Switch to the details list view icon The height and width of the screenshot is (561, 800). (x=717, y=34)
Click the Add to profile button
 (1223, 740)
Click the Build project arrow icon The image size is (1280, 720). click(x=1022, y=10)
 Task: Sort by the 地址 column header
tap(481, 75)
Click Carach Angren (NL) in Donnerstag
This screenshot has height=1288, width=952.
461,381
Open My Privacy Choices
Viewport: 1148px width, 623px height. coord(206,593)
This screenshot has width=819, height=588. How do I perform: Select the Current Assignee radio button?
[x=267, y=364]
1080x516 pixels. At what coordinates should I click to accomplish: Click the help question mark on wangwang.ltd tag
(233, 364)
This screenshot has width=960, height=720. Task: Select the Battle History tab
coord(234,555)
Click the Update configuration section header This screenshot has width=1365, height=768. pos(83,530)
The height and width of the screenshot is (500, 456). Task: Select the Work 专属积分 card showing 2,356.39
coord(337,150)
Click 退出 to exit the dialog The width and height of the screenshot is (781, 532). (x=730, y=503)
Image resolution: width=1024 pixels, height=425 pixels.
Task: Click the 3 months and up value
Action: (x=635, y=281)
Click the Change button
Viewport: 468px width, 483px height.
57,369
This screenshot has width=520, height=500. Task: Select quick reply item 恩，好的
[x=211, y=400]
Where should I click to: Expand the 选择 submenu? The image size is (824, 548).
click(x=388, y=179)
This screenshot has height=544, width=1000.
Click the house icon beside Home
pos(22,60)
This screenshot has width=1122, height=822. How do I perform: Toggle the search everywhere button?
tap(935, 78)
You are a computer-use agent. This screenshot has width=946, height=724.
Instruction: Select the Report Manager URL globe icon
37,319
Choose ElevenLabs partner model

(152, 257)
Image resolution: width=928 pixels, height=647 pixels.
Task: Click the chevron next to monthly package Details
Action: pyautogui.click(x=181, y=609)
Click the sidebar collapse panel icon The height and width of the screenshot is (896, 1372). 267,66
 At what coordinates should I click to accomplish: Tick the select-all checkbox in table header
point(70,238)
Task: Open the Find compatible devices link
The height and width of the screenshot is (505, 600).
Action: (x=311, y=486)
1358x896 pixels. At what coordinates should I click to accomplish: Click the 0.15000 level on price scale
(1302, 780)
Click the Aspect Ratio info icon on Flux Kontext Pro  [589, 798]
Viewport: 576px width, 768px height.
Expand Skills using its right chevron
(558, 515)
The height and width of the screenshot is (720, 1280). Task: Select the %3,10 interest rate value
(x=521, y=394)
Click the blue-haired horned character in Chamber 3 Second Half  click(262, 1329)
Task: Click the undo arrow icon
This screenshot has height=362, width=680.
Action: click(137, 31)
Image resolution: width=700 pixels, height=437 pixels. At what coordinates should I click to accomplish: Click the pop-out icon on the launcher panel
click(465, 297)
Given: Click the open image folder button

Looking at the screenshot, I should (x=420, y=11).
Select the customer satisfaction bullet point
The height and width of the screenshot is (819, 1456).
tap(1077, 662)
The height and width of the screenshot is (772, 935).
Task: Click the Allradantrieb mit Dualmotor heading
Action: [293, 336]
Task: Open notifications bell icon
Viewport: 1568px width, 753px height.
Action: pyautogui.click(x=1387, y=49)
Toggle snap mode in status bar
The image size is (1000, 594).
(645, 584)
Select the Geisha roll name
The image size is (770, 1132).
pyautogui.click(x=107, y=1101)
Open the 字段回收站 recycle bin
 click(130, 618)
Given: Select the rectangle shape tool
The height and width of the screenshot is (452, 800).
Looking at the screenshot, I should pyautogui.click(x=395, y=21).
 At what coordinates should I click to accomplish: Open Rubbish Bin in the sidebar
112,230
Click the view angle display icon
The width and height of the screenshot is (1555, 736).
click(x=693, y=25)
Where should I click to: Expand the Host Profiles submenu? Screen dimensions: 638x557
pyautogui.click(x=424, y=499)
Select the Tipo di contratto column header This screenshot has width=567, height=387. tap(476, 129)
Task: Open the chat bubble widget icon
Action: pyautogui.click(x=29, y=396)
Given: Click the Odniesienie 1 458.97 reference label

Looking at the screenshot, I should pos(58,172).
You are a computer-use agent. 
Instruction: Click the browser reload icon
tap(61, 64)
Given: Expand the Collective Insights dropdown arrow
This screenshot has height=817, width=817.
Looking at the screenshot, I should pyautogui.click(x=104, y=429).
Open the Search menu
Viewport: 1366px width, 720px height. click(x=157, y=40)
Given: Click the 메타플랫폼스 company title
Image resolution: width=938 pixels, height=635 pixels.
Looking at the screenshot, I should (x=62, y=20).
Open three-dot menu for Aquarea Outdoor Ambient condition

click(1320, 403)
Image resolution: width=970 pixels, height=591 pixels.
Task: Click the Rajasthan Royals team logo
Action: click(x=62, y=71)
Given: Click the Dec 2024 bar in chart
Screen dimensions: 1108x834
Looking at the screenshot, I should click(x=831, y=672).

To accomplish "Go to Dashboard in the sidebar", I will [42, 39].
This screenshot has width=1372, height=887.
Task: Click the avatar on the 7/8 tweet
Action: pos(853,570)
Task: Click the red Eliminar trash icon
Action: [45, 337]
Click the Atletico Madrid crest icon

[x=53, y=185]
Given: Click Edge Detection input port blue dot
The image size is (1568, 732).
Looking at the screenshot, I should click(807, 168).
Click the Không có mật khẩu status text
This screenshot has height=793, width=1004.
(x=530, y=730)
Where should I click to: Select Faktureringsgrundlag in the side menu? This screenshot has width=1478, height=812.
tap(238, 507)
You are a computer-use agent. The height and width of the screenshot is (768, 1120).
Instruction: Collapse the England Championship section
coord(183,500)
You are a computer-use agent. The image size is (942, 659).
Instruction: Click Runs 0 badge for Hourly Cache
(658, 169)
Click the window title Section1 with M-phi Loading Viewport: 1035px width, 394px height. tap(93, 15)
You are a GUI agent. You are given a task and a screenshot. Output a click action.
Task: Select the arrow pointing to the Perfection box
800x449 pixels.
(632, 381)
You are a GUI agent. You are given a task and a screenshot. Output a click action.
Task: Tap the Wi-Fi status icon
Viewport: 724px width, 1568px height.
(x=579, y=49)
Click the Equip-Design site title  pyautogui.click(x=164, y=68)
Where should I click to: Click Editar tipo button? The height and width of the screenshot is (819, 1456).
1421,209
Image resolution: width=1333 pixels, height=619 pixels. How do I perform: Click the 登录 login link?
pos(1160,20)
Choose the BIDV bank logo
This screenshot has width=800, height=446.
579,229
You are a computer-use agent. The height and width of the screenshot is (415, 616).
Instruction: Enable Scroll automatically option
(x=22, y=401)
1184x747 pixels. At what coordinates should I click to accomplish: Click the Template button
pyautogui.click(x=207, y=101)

## REQUIRED ACTION
Show every line of the listing that includes the word "agent".

## THE ANSWER
You are a computer-use agent. This screenshot has width=946, height=724.
You are a computer-use agent. 
You are a computer-use agent. The height and width of the screenshot is (768, 1120).
You are a computer-use agent. The image size is (942, 659).
You are a GUI agent. You are given a task and a screenshot. Output a click action.
You are a GUI agent. You are given a task and a screenshot. Output a click action.
You are a computer-use agent. The height and width of the screenshot is (415, 616).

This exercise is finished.